U.S. purchases of Treasuries are “irresponsible” because they may weaken the dollar, Li Xiangyang, of the government- backed Chinese Academy of Social Sciences, told a forum in Beijing today. “Chinese leaders are likely to articulate their concern to their U.S. counterparts strongly and ask for specific measures.”

President Barack Obama is relying on China to continue its purchases of Treasuries as the government seeks to fund a $787 billion stimulus package and a deficit this year forecast to reach $1.5 trillion. China’s President Hu Jintao is due to meet with his U.S. counterpart at the G-20 summit in London next week.

“China is a hostage,” said Andy Xie, an independent Shanghai-based analyst who was formerly Morgan Stanley’s chief Asia economist. “China is America’s bank and America basically says there’s nothing you can do to me. If I go down you don’t get paid.”

Treasuries have handed investors a loss of 1.6 percent in yuan terms this year, according to Merrill Lynch & Co.’s U.S. Treasury Master index.

Credit Losses

Demand for the relative safety of Treasuries has been supported in the past two years as finance companies reported $1.2 trillion in credit losses. China boosted holdings of government debt as it lost more than $5 billion from investing $10.5 billion of its reserves in New York-based Blackstone Group LP, Morgan Stanley and TPG Inc. since mid-2007.

Hu Xiaolian, the head of the nation’s currency regulator, said yesterday that China will continue to buy Treasuries and endorsed the dollar’s global role.

Fed purchases of Treasuries are “irresponsible” because of the dollar’s role as a global reserve currency and the possibility that other nations will devalue their currencies should the dollar keep falling, Li said.

CASS is a government-backed research agency that advises policy makers. Li, the deputy director of the CASS Institute of World Economics and Politics in Beijing, said he was previously involved in China’s planning for G-20 meetings.

Reserve Currency

His comments came after central bank Governor Zhou Xiaochuan urged the International Monetary Fund to work on creating a “super-sovereign reserve currency” that would be stable and independent of individual nations. Zhou’s article was posted on the central bank’s Web site yesterday.

About $1 trillion to $1.2 trillion of China’s foreign- exchange reserves, the world’s biggest, are invested in U.S.- dollar assets, Li said, without citing a source. China’s Treasury holdings climbed 46 percent in 2008 and now stand at about $740 billion, according to U.S. government data.

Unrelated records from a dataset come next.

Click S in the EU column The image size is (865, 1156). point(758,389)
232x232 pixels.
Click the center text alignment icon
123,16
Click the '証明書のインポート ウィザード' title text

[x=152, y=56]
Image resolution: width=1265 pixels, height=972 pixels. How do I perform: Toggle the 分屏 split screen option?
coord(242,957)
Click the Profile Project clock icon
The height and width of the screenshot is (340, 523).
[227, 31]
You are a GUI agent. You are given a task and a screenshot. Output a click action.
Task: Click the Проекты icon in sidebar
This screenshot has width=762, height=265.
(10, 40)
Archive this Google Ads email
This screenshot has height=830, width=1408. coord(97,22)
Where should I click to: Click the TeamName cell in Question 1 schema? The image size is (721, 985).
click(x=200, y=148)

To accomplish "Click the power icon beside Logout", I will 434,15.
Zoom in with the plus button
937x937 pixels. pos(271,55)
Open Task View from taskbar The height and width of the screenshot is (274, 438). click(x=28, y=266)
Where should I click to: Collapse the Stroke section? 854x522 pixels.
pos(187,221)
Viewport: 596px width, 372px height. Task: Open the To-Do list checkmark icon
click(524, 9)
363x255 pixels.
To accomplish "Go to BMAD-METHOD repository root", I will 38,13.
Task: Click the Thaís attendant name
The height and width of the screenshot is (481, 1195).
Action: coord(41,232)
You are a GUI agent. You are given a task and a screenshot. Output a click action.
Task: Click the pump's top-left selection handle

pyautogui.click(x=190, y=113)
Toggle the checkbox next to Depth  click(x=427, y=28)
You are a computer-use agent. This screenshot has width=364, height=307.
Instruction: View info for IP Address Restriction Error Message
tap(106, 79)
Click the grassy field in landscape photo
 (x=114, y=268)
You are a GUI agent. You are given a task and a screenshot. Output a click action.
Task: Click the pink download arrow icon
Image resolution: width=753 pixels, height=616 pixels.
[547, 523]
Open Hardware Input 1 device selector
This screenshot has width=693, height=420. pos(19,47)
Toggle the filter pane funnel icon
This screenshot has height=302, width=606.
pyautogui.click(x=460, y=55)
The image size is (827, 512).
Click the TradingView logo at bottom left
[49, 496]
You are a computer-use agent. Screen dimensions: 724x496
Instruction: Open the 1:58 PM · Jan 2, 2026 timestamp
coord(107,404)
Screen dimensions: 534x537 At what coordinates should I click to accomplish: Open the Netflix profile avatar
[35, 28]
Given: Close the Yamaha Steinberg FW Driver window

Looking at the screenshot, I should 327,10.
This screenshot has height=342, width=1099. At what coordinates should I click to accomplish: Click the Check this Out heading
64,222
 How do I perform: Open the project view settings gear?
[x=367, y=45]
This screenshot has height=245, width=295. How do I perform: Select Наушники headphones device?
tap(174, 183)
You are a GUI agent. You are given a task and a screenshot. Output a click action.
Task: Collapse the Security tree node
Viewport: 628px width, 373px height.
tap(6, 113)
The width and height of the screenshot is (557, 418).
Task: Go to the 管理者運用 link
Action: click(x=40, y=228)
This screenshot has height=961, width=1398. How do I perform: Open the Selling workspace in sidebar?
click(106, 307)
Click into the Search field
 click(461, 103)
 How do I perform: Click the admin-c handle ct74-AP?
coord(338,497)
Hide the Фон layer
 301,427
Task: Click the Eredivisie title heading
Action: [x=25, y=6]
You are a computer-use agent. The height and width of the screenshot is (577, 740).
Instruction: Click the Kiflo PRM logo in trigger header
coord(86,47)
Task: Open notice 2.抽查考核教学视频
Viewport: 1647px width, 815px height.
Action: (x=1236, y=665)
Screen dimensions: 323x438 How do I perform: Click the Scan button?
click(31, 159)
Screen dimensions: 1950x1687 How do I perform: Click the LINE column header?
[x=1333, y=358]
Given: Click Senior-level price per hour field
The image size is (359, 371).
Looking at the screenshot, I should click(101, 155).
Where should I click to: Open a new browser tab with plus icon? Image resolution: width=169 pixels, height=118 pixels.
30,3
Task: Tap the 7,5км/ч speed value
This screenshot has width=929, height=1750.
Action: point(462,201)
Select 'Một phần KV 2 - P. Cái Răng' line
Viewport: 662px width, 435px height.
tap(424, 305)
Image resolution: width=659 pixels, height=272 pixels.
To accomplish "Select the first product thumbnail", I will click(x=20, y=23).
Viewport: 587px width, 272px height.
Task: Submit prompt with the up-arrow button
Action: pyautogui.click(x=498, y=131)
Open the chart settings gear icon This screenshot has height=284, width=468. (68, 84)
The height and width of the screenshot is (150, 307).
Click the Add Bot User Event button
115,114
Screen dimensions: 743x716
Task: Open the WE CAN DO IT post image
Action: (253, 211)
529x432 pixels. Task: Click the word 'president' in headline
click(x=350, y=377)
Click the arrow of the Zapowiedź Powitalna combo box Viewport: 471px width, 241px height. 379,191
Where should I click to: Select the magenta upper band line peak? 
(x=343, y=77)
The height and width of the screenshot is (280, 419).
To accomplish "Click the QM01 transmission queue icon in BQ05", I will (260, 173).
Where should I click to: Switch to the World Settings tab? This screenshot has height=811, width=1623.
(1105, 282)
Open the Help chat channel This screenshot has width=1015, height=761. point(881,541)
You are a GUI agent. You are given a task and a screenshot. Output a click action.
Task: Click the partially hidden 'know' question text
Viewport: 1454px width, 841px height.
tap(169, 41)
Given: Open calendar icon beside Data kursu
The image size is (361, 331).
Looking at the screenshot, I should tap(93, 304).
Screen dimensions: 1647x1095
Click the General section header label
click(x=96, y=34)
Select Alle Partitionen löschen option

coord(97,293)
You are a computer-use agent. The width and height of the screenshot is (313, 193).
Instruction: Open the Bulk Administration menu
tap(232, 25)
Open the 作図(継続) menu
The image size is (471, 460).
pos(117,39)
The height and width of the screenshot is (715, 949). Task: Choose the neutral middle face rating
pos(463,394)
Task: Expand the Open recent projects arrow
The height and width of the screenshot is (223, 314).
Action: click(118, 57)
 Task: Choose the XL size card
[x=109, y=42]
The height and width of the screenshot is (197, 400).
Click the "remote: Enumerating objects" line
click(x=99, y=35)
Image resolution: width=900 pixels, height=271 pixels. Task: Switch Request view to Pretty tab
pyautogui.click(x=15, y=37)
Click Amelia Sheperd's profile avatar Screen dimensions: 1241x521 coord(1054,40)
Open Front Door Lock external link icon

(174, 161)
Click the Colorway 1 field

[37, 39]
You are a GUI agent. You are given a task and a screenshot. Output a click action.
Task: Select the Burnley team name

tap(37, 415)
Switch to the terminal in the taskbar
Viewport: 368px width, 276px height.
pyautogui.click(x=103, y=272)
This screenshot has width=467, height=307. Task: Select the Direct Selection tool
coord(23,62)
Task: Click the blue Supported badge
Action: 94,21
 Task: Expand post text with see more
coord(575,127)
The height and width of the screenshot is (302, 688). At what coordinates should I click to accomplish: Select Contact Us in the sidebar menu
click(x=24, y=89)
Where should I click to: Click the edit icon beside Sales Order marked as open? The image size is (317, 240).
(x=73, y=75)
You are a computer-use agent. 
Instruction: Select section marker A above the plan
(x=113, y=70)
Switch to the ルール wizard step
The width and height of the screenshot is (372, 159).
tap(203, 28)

Li, too, described China as a “hostage.”

“Previously, Chinese officials and academics always felt they had the upper hand psychologically in negotiating with the U.S., as they could easily threaten not to buy U.S. Treasuries any more,” said Li. “Now, that bargaining chip has been taken away.”

The Obama administration sought this month to ease Chinese concern about the security of its investments, reiterating pledges to cut the U.S. budget deficit in half in four years.

China needs more concrete assurances, Li said, without adding what specific measures the U.S. could offer.

The size of China’s reserves makes it hard to diversify away from dollar assets without causing turbulence in the currency and commodity markets, Li said. The reserves “are such a big chunk that it’s too difficult to turn them around,” he said.

Premier Wen Jiabao called on March 13 for the U.S. “to honor its promises and to guarantee the safety of China’s assets”.